Petit bonheur numéro deux cent dix huit : manger une glace à la plage

Ce petit bonheur là va prendre chocolat pistache.

La plage en bord de lac a la côte. Il y a ceux qui y bronzent, ceux qui y jouent aux raquettes, ceux qui y suent sur une grille de mots croisés, ceux qui, sous les arbres, profitent du terrain de pétanque, ceux qui bouquinent, ceux qui se jettent à l’eau, ceux qui tentent une approche, ceux qui se remettent de la crème solaire.

Alanguie sur sa serviette, Mademoiselle enfonce un à un ses orteils dans le sable brulant. 17h30. Monsieur sort de l’eau et se jette trempé sur sa serviette chaude.

« Dis donc, il ferait pas un peu faim là? Ca te dis un gouter? »

« Il y a des abricots et des sablés dans le sac »

« Non mais un vrai gouter… Ca te dis pas une glace? »

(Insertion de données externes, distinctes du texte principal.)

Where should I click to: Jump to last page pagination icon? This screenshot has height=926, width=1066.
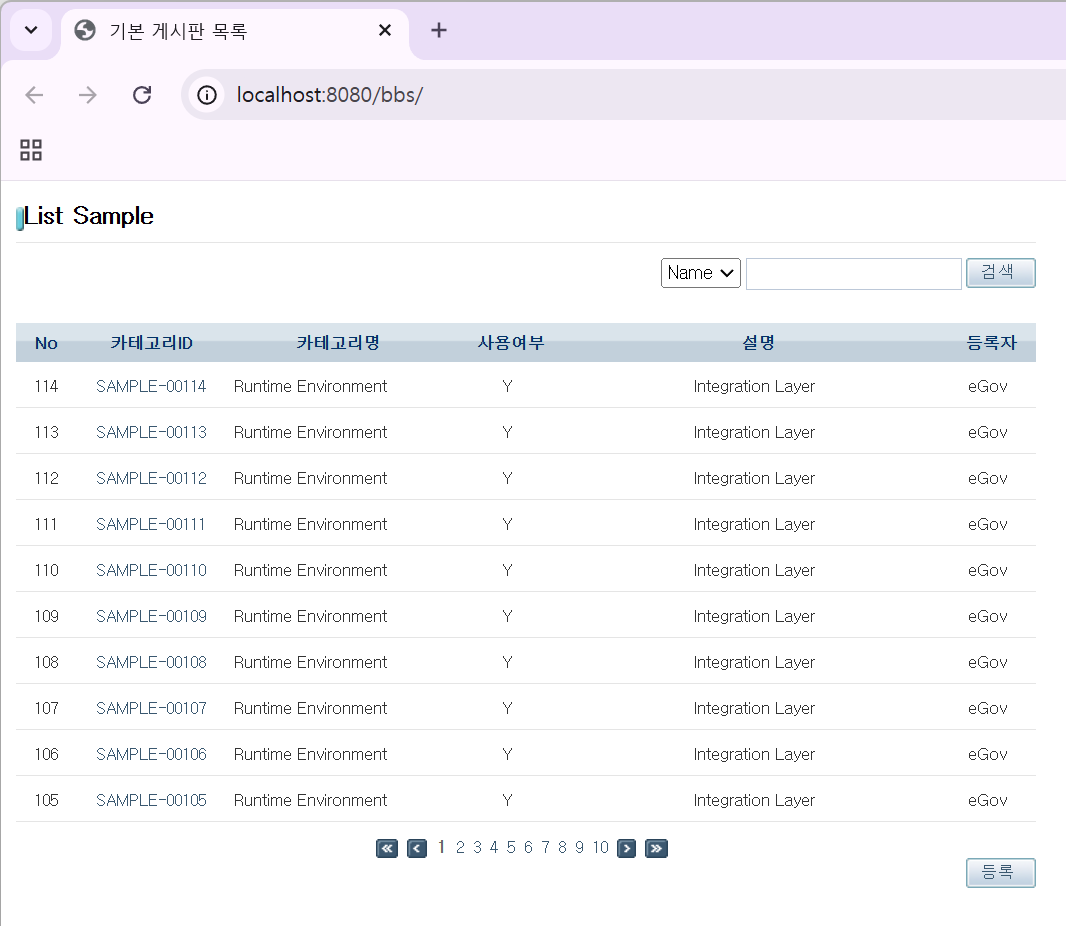pos(656,849)
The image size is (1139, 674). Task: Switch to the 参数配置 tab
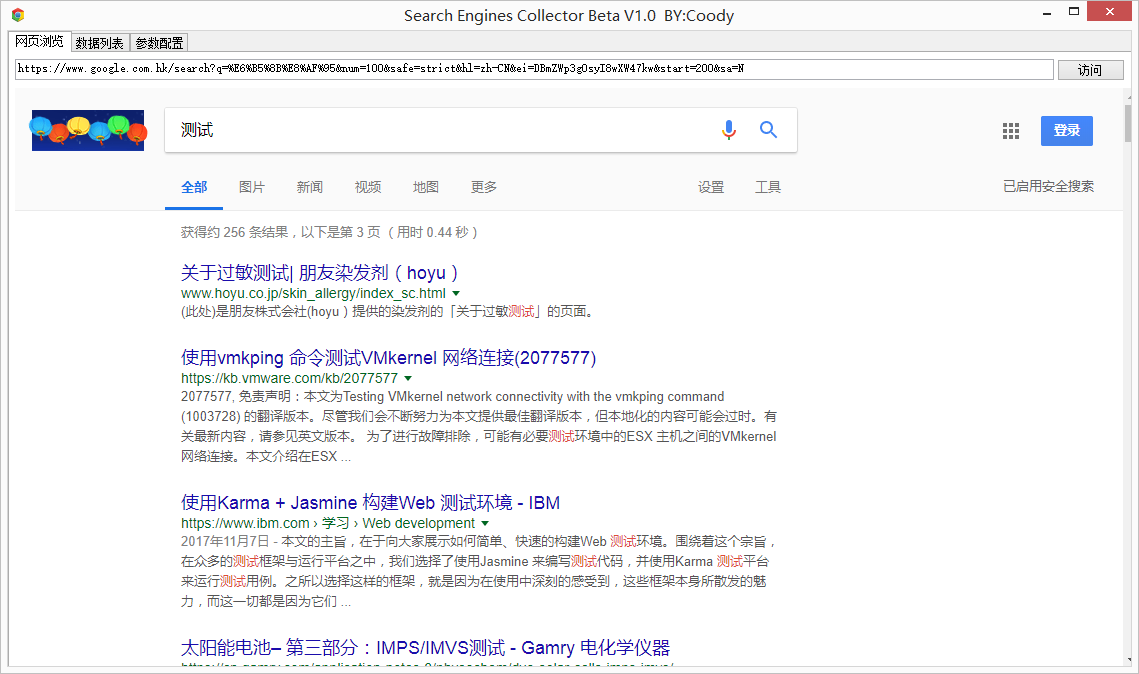[159, 43]
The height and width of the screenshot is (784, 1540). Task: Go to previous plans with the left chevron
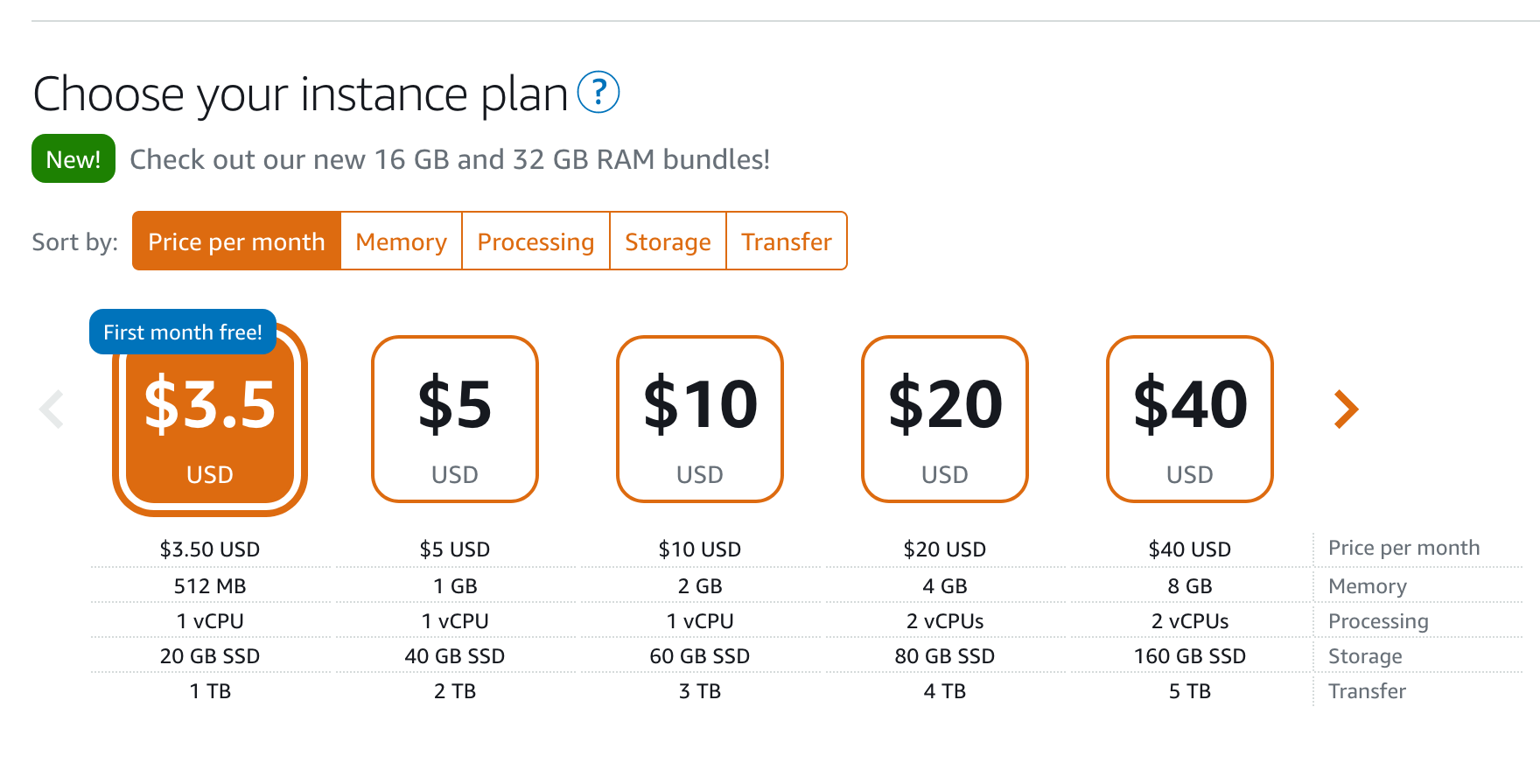click(x=52, y=409)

Monsieur plonge le bras dans son sac et en sort son portefeuille. Un billet de 5 euros à la main, il demande à Mademoiselle ce qu’elle veut.

« Un truc à la vanille. Mais pas un truc pour enfant hein… »

Devant le café-glacier, il y a la queue. Monsieur en profite pour détailler le panneau de glace affiché à l’entrée. Des cônes fraise, des cônes chocolat pistache, des esquimau chocolat, des glaces pousse-pousse, des glaces à l’eau en forme de fusée à étages, un sorbet en forme de lion et même une glace aux bonbons. Sur le fond bleu, des photos de crème glacée et de cônes en tous genres, de ces images que l’on ne voit qu’en vacances, sur les bords des lacs ou dans les villages perdus, à l’attention des quelques touristes qui s’aventureront dans le coin.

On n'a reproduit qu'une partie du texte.